• [Document section]:
********
Mosaic Exchange Limited and its CEO Sean Michael fraudulently solicited customers to transfer Bitcoin and other funds by falsely claiming to have tens of millions in assets, an algorithm with 60% profit margins, and partnerships with major cryptocurrency exchanges. In reality, the company held less than $700,000, the algorithm never worked, no partnerships existed, and trading accounts lost money every single month. Michael spent customer funds on hotels and restaurants while 18 customers lost $468,614.63 with nothing returned.
If you or someone you know invested with Mosaic Exchange, this judgment may provide a path to recovery.
********
• [Records shown]:
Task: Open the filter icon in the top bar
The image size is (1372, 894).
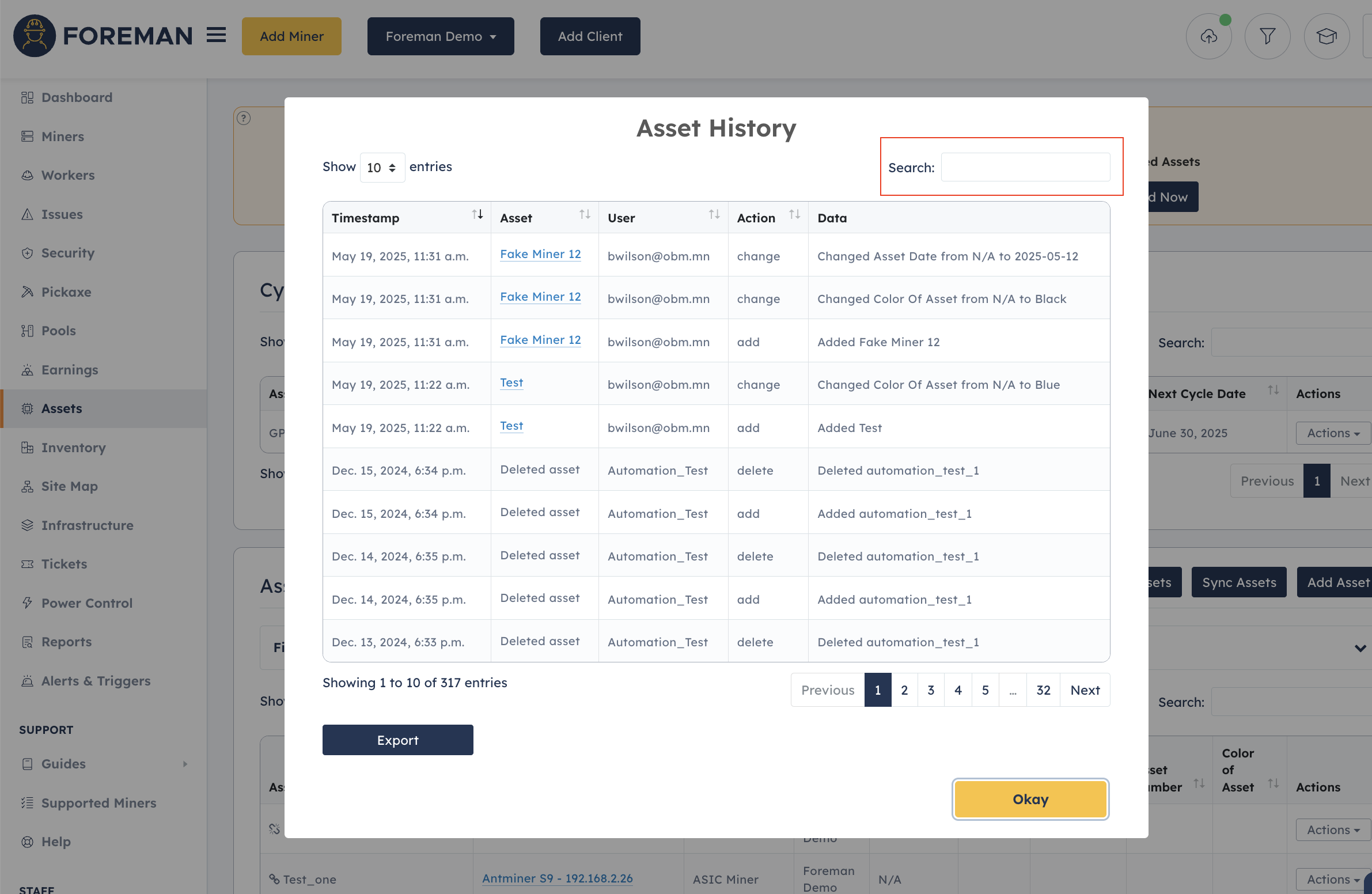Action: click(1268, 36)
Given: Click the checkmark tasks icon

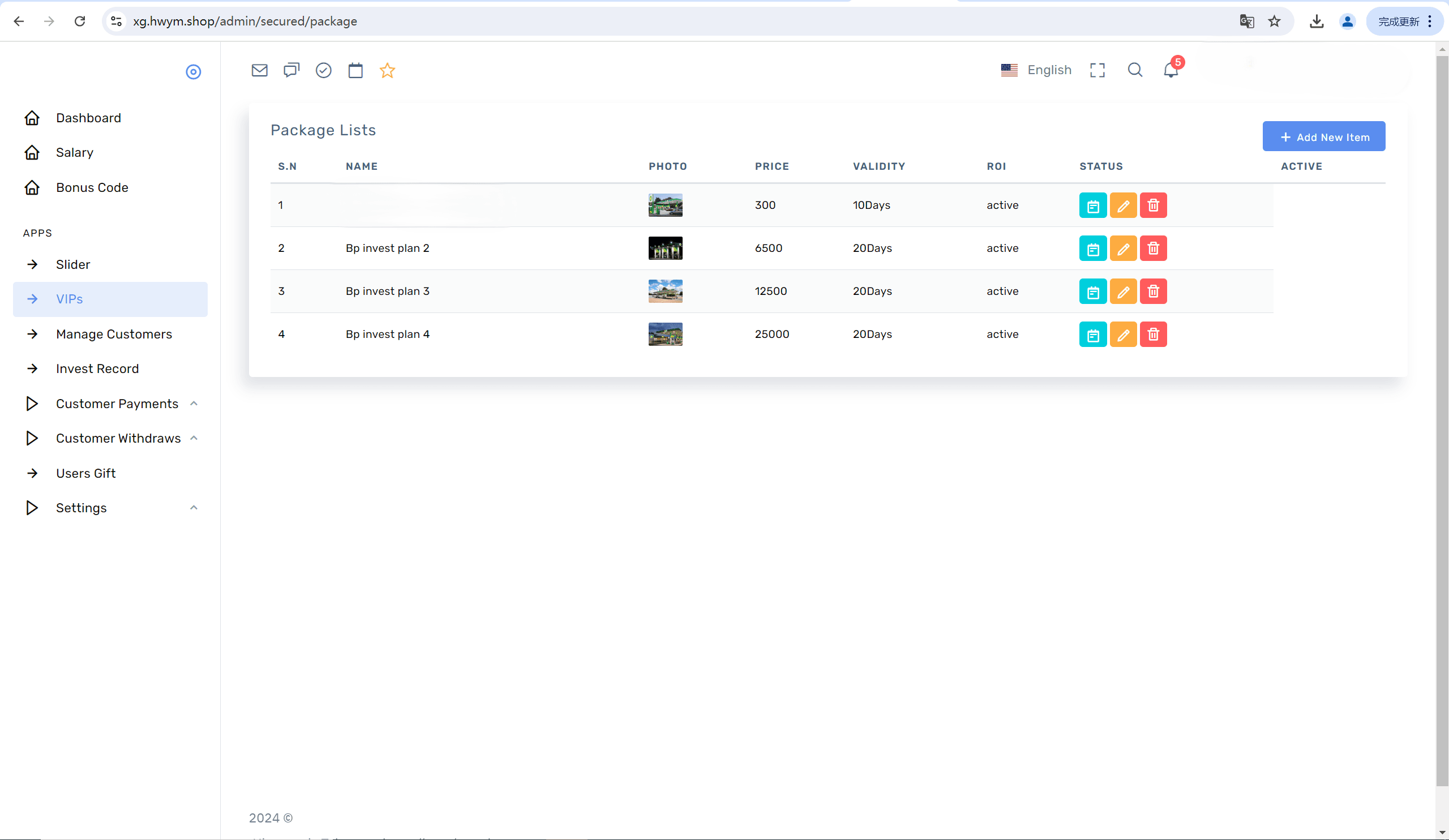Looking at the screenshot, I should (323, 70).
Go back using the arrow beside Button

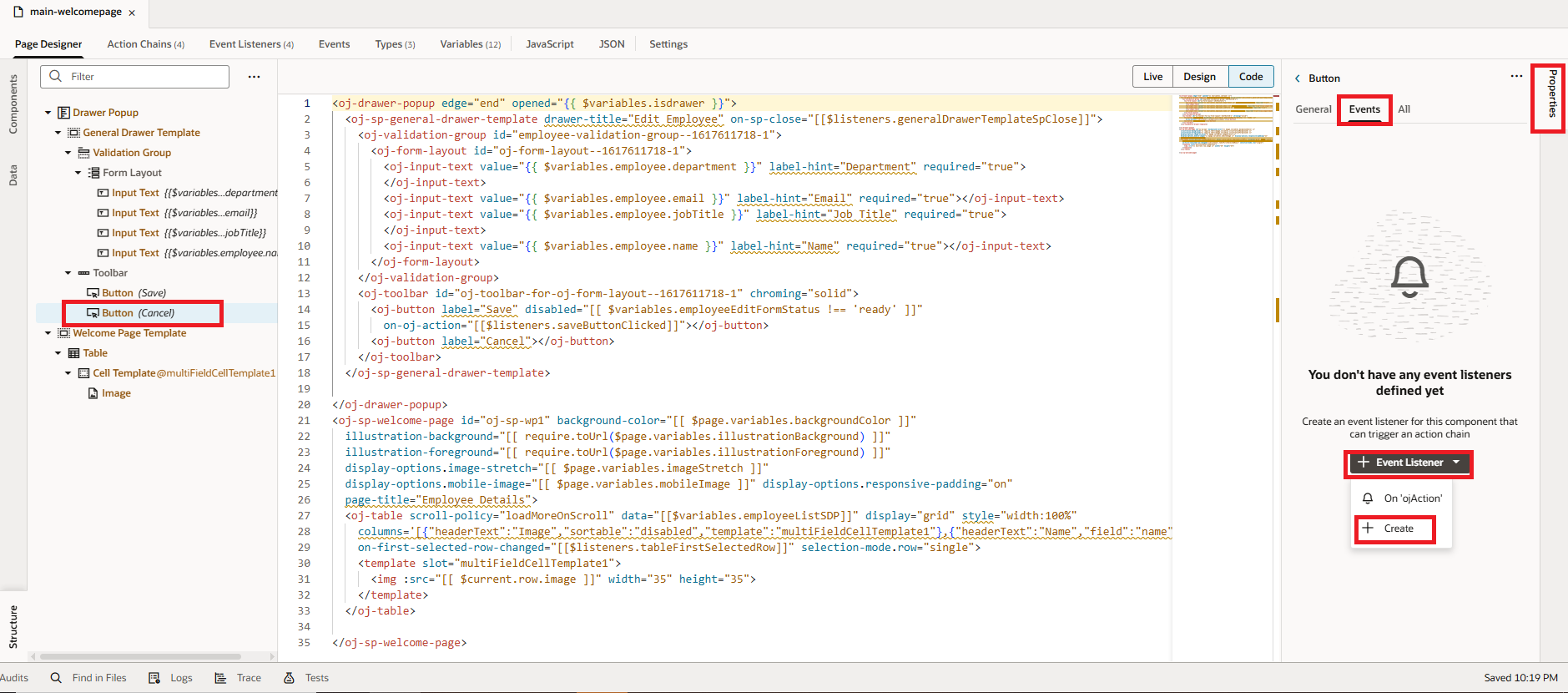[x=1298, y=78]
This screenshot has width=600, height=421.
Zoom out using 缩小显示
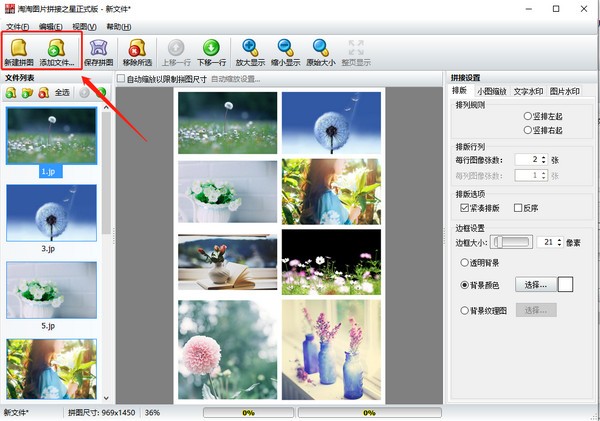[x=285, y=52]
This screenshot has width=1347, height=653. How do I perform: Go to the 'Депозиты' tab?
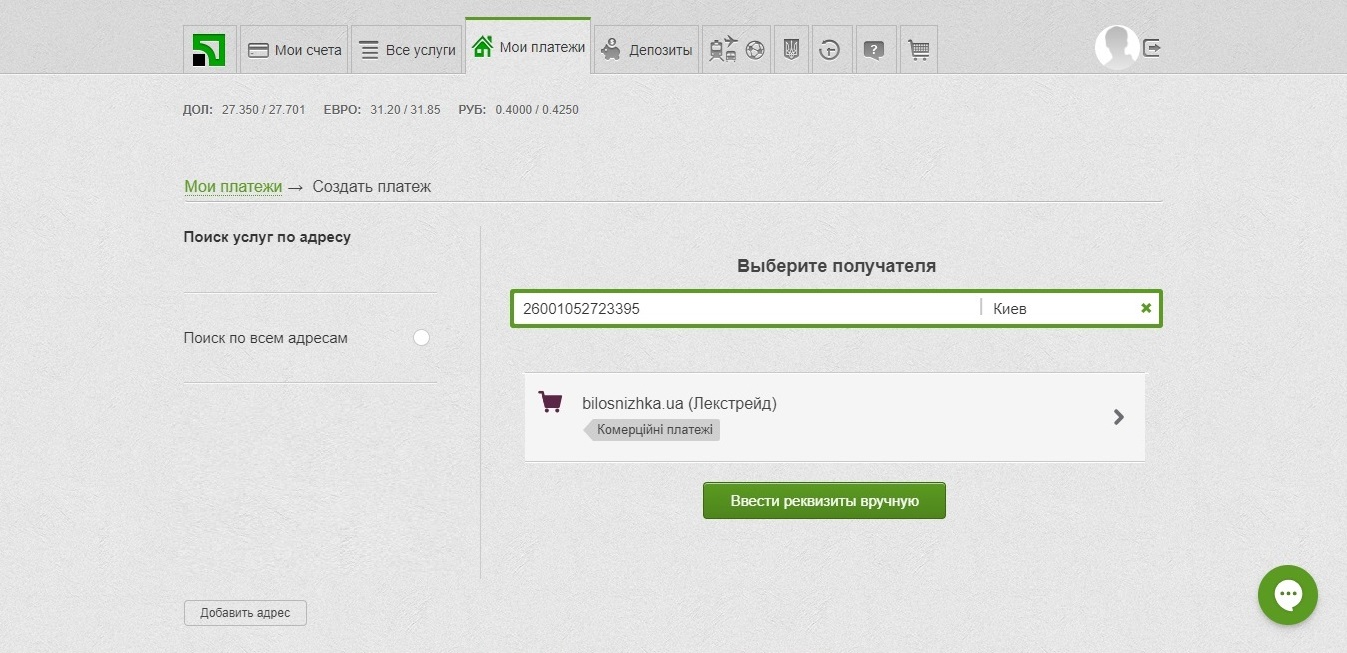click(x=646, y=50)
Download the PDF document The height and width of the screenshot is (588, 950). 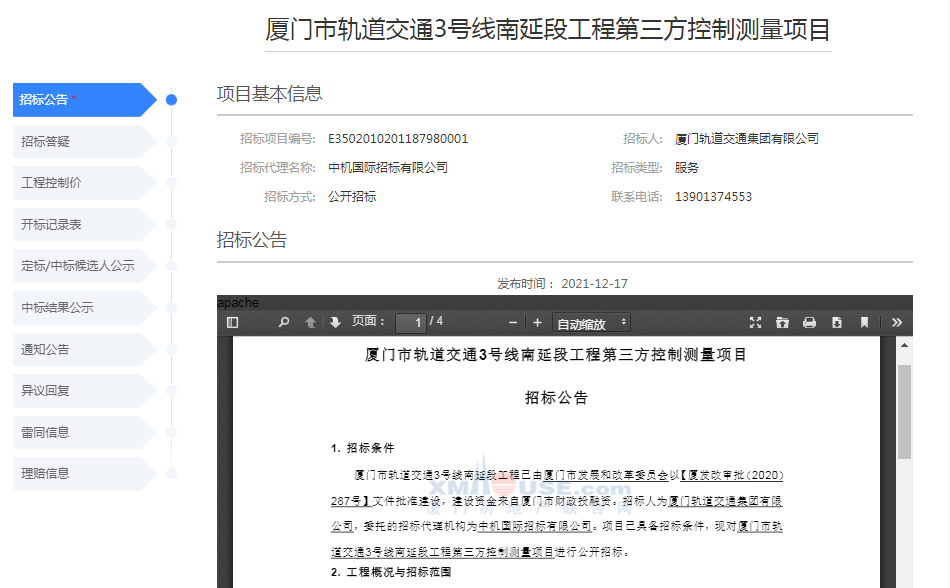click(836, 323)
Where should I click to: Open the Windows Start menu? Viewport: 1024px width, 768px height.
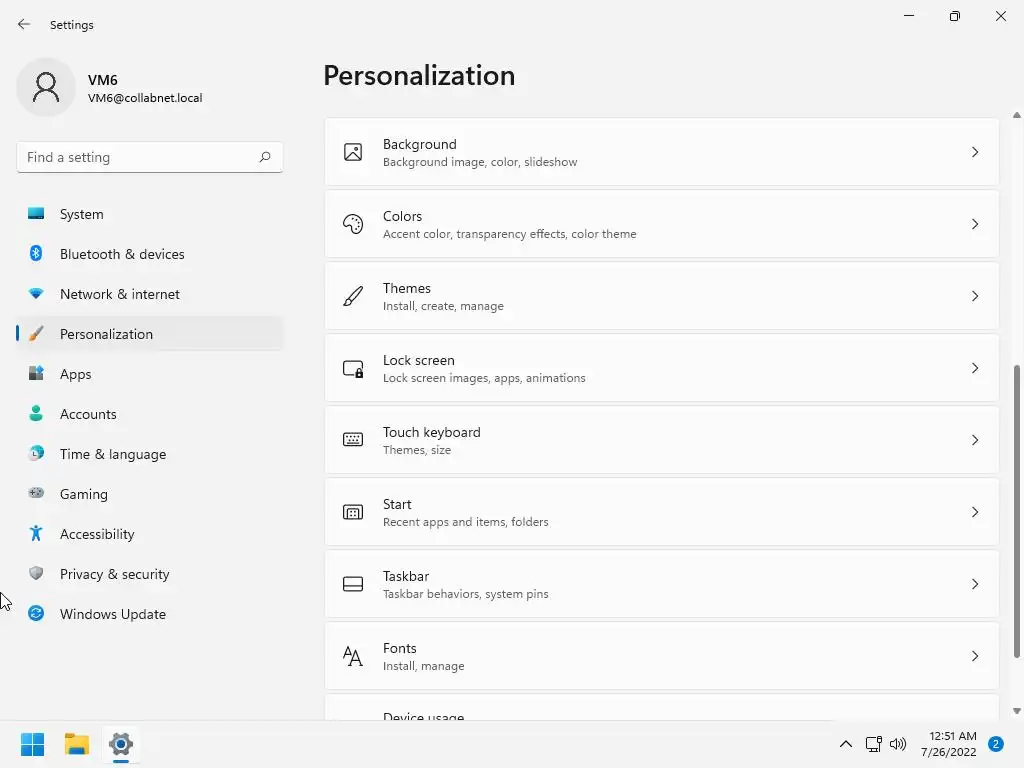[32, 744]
********
• [Written instruction]: Please write out the part of the Mosaic Exchange summary that begins at the words "Mosaic Exchange Limited" and stops after "path to recovery.". The material here comes from a separate source.

• [Answer to this task]:
Mosaic Exchange Limited and its CEO Sean Michael fraudulently solicited customers to transfer Bitcoin and other funds by falsely claiming to have tens of millions in assets, an algorithm with 60% profit margins, and partnerships with major cryptocurrency exchanges. In reality, the company held less than $700,000, the algorithm never worked, no partnerships existed, and trading accounts lost money every single month. Michael spent customer funds on hotels and restaurants while 18 customers lost $468,614.63 with nothing returned.
If you or someone you know invested with Mosaic Exchange, this judgment may provide a path to recovery.